Le gallerie vengono attribuite agli Incas, anche se non vi è alcun riscontro tra le costruzioni Incas chiaramente identificate. Che essi, tuttavia, abbiano conosciuto e in parte utilizzato questo sistema di gallerie è palese. Accessi a questo gigantesco sistema di gallerie delle Ande sono parimenti stati trovati nel centro come anche nel sud America, ovvero fino al Cile e all’Argentina. Questi ambienti con soffitti a volta intagliati abilmente nella roccia, labirinti che corrono l’uno sull’altro in tutte le direzioni, sono conosciuti in Perù sotto il nome quechua “chincanas”. Gli scienziati che hanno esplorato queste gallerie, sono per la maggior parte ufficiali dei rispettivi paesi. In sud America non si è verificato uno scambio di informazioni sui risultati delle ricerche, neppure a livello dei servizi segreti. Questo articolo è, come affermato, l’unica eccezione.

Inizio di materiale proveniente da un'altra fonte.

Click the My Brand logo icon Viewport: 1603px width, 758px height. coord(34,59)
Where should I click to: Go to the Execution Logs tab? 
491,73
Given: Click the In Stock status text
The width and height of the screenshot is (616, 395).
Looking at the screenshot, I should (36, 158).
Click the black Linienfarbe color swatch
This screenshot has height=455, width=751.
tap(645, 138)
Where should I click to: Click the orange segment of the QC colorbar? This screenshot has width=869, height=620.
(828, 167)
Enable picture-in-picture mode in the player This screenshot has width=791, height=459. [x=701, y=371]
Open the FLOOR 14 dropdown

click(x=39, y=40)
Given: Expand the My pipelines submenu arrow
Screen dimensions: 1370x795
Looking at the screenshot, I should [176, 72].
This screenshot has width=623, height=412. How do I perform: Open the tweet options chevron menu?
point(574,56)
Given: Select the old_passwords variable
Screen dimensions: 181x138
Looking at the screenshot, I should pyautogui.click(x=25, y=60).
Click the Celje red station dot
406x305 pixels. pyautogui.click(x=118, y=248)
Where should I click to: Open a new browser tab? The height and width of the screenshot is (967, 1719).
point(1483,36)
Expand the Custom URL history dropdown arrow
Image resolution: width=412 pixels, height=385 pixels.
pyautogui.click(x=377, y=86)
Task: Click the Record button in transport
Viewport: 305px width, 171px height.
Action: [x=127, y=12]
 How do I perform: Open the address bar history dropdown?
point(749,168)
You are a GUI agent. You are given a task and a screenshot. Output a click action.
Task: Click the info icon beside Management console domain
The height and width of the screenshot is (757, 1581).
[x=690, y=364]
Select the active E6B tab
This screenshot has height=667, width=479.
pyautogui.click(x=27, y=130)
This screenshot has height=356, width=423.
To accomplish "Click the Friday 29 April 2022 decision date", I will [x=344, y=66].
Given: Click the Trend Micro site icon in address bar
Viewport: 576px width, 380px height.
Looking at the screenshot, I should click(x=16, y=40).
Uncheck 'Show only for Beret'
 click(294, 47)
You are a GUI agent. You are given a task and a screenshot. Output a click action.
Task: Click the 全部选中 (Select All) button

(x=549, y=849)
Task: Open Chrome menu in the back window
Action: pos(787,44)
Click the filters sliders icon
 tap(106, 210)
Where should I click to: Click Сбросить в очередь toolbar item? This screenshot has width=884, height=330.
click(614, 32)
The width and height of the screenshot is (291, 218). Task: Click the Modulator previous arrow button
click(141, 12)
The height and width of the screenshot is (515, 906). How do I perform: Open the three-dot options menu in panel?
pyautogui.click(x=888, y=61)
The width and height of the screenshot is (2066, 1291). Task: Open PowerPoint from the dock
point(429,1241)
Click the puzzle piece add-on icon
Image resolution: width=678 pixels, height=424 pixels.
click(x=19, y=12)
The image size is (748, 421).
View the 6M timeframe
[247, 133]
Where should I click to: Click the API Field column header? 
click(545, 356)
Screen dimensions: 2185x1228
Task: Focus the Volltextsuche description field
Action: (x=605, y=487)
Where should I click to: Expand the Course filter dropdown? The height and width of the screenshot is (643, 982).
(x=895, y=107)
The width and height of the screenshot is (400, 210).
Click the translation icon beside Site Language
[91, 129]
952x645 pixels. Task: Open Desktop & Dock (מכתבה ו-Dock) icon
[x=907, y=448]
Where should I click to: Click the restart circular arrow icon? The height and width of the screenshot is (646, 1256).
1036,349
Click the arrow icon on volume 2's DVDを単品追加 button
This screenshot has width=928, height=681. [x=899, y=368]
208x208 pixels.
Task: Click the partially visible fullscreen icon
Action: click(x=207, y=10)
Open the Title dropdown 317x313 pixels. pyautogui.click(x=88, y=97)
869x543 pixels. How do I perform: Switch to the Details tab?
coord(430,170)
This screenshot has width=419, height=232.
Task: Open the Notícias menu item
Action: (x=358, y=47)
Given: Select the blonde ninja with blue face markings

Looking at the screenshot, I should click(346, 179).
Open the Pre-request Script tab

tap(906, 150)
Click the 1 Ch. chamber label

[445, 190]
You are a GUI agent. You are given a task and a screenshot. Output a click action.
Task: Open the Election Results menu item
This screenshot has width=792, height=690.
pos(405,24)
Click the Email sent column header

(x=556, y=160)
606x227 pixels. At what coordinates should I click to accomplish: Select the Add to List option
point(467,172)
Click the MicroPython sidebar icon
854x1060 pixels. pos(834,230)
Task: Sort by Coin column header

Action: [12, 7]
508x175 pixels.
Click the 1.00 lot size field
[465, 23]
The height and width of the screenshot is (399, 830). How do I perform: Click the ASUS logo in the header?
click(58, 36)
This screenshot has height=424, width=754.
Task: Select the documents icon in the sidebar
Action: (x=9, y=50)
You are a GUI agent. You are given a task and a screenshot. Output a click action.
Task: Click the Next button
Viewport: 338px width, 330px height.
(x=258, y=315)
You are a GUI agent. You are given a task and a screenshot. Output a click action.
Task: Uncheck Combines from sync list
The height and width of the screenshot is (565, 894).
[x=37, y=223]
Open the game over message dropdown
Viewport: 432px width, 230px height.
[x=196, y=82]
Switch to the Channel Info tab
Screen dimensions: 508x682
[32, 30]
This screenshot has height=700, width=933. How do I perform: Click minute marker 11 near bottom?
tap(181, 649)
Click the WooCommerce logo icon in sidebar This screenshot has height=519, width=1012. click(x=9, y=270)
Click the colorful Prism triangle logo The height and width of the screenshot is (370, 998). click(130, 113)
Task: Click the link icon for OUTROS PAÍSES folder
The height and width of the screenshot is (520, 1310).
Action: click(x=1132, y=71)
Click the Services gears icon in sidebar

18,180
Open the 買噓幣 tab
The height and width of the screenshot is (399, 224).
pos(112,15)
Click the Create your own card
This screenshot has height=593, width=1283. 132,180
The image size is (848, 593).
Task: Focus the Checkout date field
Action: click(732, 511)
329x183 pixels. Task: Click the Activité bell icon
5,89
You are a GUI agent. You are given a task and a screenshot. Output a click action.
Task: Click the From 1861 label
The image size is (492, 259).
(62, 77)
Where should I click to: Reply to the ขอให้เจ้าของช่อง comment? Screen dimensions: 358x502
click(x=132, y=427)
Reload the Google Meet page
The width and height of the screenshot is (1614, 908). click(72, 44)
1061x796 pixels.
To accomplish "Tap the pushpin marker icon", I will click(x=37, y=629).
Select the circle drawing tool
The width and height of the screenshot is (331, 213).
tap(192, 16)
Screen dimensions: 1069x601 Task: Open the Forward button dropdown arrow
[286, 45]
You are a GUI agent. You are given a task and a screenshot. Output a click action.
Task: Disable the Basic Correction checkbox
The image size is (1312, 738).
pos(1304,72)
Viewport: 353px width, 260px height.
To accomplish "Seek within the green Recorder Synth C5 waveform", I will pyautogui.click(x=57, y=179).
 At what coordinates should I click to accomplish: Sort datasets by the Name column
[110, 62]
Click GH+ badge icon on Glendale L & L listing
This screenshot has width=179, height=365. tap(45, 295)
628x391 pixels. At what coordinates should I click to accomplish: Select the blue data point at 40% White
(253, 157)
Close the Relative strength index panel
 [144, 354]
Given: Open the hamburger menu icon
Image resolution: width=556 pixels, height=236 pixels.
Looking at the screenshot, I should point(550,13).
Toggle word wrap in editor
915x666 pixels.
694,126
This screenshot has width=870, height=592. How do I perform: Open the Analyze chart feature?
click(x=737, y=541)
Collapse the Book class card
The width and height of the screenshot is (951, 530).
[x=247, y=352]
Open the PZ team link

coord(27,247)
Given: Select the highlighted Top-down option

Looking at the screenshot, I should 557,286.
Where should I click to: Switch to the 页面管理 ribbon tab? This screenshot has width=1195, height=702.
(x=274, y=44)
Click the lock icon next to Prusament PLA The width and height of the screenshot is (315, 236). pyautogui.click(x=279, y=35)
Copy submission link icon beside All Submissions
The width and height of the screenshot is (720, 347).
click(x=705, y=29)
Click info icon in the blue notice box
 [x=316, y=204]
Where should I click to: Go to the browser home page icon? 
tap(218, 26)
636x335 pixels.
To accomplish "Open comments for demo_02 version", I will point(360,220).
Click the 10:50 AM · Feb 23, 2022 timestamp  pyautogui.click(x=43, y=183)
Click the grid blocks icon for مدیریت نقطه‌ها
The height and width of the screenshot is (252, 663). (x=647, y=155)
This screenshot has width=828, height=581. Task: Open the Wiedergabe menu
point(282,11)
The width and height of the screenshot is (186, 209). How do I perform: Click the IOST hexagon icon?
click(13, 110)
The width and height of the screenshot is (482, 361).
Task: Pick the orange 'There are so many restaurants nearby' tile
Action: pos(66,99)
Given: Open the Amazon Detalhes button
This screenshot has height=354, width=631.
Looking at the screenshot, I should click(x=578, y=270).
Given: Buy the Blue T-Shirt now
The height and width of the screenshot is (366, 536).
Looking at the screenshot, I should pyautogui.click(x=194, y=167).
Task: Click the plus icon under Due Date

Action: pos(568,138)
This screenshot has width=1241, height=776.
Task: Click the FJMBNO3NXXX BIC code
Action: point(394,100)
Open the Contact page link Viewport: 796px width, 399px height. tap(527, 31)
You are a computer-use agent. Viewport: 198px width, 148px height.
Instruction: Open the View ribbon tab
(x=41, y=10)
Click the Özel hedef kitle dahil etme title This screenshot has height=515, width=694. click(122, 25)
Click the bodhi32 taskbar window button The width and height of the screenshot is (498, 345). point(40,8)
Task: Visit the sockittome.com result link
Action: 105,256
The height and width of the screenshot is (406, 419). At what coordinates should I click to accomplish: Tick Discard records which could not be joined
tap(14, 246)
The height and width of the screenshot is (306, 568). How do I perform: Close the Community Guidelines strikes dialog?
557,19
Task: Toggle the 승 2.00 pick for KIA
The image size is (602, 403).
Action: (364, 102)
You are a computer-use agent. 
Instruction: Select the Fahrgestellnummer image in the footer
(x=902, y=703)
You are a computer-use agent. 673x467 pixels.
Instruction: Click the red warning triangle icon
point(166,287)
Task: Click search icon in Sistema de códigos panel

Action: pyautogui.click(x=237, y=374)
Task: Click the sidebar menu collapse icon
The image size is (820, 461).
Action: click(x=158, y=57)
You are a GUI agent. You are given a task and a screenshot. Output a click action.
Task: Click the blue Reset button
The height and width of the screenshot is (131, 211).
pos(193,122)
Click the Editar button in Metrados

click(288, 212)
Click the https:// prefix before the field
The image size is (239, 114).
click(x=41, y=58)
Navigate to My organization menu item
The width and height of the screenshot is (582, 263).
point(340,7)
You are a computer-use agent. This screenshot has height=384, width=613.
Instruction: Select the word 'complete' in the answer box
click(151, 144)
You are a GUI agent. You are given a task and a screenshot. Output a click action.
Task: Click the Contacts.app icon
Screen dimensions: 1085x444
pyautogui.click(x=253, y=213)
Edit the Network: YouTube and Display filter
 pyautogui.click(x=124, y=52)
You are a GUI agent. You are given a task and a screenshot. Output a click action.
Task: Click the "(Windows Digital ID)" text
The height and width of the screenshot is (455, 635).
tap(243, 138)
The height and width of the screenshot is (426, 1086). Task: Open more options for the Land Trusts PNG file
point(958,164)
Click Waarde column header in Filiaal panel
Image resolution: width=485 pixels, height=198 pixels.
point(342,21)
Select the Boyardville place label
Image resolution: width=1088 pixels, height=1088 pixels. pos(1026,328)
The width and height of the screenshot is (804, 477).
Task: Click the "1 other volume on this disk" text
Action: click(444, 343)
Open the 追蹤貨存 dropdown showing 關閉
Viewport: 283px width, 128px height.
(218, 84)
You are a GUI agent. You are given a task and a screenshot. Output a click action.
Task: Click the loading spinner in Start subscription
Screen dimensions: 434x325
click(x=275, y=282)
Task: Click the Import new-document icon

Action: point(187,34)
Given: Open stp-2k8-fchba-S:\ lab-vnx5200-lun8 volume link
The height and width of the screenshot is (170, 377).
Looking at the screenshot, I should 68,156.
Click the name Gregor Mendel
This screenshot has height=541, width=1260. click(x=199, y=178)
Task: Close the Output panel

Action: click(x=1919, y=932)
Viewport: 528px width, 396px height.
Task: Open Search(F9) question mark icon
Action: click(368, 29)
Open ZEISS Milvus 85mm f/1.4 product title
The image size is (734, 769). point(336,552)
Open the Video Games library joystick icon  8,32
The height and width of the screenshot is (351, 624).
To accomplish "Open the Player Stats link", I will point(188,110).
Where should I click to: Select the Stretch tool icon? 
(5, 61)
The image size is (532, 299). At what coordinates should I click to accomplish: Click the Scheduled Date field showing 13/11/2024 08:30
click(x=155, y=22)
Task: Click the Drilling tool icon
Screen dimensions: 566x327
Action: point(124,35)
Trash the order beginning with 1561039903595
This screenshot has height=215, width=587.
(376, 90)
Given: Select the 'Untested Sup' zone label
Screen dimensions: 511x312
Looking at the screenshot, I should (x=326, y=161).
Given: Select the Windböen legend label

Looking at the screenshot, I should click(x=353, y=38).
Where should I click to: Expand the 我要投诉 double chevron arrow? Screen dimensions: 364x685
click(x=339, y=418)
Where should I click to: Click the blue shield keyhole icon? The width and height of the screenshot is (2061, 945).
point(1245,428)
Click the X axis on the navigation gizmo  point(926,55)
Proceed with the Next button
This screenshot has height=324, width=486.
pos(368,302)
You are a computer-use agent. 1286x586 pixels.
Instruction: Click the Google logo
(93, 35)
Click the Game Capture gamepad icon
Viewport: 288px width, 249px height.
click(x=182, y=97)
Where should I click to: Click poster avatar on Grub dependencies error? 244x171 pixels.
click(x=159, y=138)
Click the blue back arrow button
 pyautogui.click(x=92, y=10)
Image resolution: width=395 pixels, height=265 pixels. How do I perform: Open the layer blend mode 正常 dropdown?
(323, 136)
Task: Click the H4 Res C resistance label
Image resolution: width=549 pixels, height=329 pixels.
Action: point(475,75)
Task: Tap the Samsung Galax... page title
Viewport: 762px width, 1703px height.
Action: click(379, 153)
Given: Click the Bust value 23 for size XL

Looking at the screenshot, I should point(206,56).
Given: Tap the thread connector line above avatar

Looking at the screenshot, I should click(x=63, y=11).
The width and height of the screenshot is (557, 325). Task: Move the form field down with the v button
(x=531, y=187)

E’ chiaro che questo reticolato sotterraneo, che supera le moderne costruzioni di metropolitane, è opera di una civiltà sconosciuta, che abita questo continente molto prima degli Incas e dei Preincas. Sono centinaia di chilometri sotterranei, ampie strade in piena regola, il cui scopo è completamente sconosciuto. Esse o sono state in gran parte colmate di terra da terremoti e non sono, pertanto, più percorribili, oppure terminano sotto il livello del mare. Le lastre di roccia superdimensionate e le complicate porte di pietra fanno supporre un tipo d’uomo, nel passato del sud America, che non ha niente in comune con gli Indiani piccoli di statura, le loro capanne di fango e le loro ceramiche”.
Il Colonnello Chioino titubò un momento prima di continuare a parlare. “Nel 1966, il direttore del programma oceanografico dell’Università Duke negli Stati Uniti, Robert J.Menzie, insieme ad altri specialisti a bordo dell’Anton Brunn, fece dei rilevamenti topografici lungo la costa del Perù, ottanta chilometri a ovest di Callao (Lima). Sulle tombe di Milne-Edwards, a duemila metri di profondità, era venuta fuori un’intera serie di riprese sottomarine che mostravano le rovine di un’antichissima città sommersa. Nelle foto, sul fondo del mare limaccioso, si distinguono chiaramente statue di pietra coperte di geroglifici. In seguito fu riferito che il sonar localizzò i tumuli identificati poi come altre rovine”.